Last weekend in New York a crowd of artists and their friends stormed the stately front steps of the Metropolitan Museum of Art to express a serious grievance. At the Guggenheim Museum the same protesters, on the same mission, rained a shower of paper onto the ground floor level from Frank Lloyd Wright's renowned twisting balconies.
Even when the cause of these demonstrations was explained, it seemed bizarre. These artists were complaining not about questions of art but about the wealthy patrons who support museums. It was probably the first ever demand from artists that museums should investigate the source of the money that supports them. They were raising the issue of the Sackler family, its Purdue Pharma company and their sales of OxyContin.
The chief instigator of the protest, Nan Goldin, is a much-praised photographer, famous for a 1986 book and photo-show, The Ballad of Sexual Dependency. At the Met demonstration Goldin made it clear that this issue is rooted in her own experience. In fact, she's been a victim of the painkiller OxyContin, to the point of dependence. She was prescribed it after surgery for "peace of mind and social calm." She said, "I took it for those reasons and I ended up locked in my room for three years." With some allies she started an activist group, PAIN (Prescription Addiction Intervention Now).
A leaflet distributed at the Metropolitan says: "We love the Met (but) unfortunately this museum is tainted with the blood money of the Sackler family." The Sacklers stand accused of profiting from sales of OxyContin. PAIN suggests that museums, universities and other educational institutions remove the Sackler name from signs and refuse future funding from the family. That would involve a considerable amount of signage removal. Typically, the Met's Gallery of Chinese Stone Sculpture, which opened in 1965, is called the Arthur M. Sackler Gallery.
Goldin believes that their protest at the Met is likely to run a long time. It began a year ago with a comparatively discreet complaint. "We came here a year ago and knocked on the door and the Met has done nothing," she says. "They said they're looking at their gifting policies, but what does that mean? They haven't done anything and we're going to come back until something happens."
The extent of the Sackler family's investments in drugs was noted by the Financial Times last September: "The billionaire Sackler family, which has been blamed for fuelling the U.S. opioid addiction epidemic, owns a second drugmaker that churns out millions of addictive painkiller pills every year. The Sacklers are best known as the owners of Purdue Pharma, the privately held drugmaker that makes the now infamous opioid painkiller OxyContin, which has been described as 'heroin in a pill.'"

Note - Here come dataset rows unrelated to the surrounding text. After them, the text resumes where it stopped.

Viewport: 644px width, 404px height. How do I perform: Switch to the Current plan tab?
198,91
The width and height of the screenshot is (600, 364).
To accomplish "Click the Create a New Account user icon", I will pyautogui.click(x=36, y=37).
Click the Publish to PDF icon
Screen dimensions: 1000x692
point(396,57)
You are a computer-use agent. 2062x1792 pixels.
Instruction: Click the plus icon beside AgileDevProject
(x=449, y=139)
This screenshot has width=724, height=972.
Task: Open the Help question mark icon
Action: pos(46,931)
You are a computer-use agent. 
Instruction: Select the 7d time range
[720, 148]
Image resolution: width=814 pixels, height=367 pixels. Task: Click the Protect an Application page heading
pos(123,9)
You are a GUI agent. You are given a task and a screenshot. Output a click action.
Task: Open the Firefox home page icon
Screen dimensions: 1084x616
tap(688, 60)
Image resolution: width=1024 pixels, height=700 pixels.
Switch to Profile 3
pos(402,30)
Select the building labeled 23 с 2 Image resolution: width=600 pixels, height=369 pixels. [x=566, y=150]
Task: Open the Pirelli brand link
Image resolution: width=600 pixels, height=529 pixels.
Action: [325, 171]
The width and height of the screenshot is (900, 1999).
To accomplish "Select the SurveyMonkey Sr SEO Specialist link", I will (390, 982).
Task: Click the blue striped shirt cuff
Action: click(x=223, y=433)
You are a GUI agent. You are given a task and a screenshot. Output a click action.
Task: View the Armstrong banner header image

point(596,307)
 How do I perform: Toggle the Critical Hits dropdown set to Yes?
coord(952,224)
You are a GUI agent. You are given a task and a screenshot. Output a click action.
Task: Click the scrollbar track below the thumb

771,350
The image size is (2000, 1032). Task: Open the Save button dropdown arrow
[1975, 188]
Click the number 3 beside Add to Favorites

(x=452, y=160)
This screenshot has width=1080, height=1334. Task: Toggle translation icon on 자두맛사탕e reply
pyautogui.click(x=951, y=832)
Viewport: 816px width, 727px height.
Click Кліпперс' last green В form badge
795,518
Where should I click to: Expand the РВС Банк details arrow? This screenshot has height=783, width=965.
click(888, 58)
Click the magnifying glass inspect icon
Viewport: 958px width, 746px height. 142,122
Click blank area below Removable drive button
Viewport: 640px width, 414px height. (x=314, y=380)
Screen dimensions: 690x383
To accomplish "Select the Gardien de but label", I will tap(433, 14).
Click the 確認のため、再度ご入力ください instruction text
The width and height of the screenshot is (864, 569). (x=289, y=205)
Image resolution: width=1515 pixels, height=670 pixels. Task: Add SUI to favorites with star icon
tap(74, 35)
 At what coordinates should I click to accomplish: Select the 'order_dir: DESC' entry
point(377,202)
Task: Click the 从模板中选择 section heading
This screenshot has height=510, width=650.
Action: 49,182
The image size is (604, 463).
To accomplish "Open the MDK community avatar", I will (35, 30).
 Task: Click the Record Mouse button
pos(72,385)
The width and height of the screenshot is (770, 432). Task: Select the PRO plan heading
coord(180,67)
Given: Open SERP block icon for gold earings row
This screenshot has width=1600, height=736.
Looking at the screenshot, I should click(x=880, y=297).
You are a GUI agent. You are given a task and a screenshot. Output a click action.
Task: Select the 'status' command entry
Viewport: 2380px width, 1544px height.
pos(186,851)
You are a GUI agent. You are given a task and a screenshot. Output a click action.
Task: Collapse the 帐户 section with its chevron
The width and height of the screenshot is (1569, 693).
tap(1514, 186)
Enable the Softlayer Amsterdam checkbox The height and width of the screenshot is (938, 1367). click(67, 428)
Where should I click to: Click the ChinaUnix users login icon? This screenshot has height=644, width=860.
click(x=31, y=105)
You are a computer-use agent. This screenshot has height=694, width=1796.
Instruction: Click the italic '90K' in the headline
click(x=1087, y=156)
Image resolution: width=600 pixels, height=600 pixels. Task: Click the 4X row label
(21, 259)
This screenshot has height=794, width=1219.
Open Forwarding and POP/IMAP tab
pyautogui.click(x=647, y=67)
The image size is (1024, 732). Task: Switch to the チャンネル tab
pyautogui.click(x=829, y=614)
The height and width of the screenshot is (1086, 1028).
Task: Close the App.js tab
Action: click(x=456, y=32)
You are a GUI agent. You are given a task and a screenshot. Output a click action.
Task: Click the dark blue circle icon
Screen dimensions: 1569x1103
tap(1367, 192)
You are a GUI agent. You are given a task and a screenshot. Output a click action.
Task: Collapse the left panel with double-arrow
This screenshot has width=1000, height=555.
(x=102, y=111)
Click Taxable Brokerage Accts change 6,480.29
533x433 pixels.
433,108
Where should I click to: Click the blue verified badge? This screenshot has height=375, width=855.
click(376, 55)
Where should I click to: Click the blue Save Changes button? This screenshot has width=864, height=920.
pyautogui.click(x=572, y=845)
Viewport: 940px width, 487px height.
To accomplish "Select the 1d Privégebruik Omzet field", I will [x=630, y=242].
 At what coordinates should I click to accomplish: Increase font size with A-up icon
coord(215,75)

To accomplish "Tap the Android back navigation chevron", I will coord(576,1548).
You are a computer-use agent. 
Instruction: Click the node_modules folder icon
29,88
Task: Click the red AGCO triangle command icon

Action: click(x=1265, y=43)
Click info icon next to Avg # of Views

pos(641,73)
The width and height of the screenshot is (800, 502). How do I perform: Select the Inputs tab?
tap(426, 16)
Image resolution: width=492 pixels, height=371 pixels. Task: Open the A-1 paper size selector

Nan Goldin and PAIN have started what could be a transformation of the way museums are financed. If they have their way, if donors like the Sacklers are eventually shunned, the idea won't stop with drugs. We can imagine that would-be donors to cultural institutions will be investigated for connections with corporations producing military equipment, pipelines and an infinite number of conceivably harmful products. Agencies will be set up to advise fundraisers on just which possible patrons are clean enough to be solicited. Cultural support, not usually a top priority for public grants, will become endlessly more complicated.
Correction: In my column above, discussing the demonstrations against the Metropolitan Museum and the Guggenheim Museum in New York over the issues raised by OxyContin, I erred in my references to the Sackler family and their donations to museums.
I assumed, wrongly, that Arthur M. Sackler financially benefited from the sale of OxyContin and made donations to museums from that profit. But in fact he died in 1987, nearly a decade before OxyContin existed. Shortly after his death, his brothers Mortimer and Raymond purchased his one-third option in Purdue Frederick. Under their ownership, Purdue Frederick and Purdue Pharma brought OxyContin to market in 1996 -- nine years after Arthur's death and the termination of his interest in Purdue. None of the charitable donations made by him or by his widow, Jillian Sackler, in his memory was funded from the sale of OxyContin. This family is not a corporate monolith. The respective wealth and philanthropy of the brothers and their heirs derive from different sources.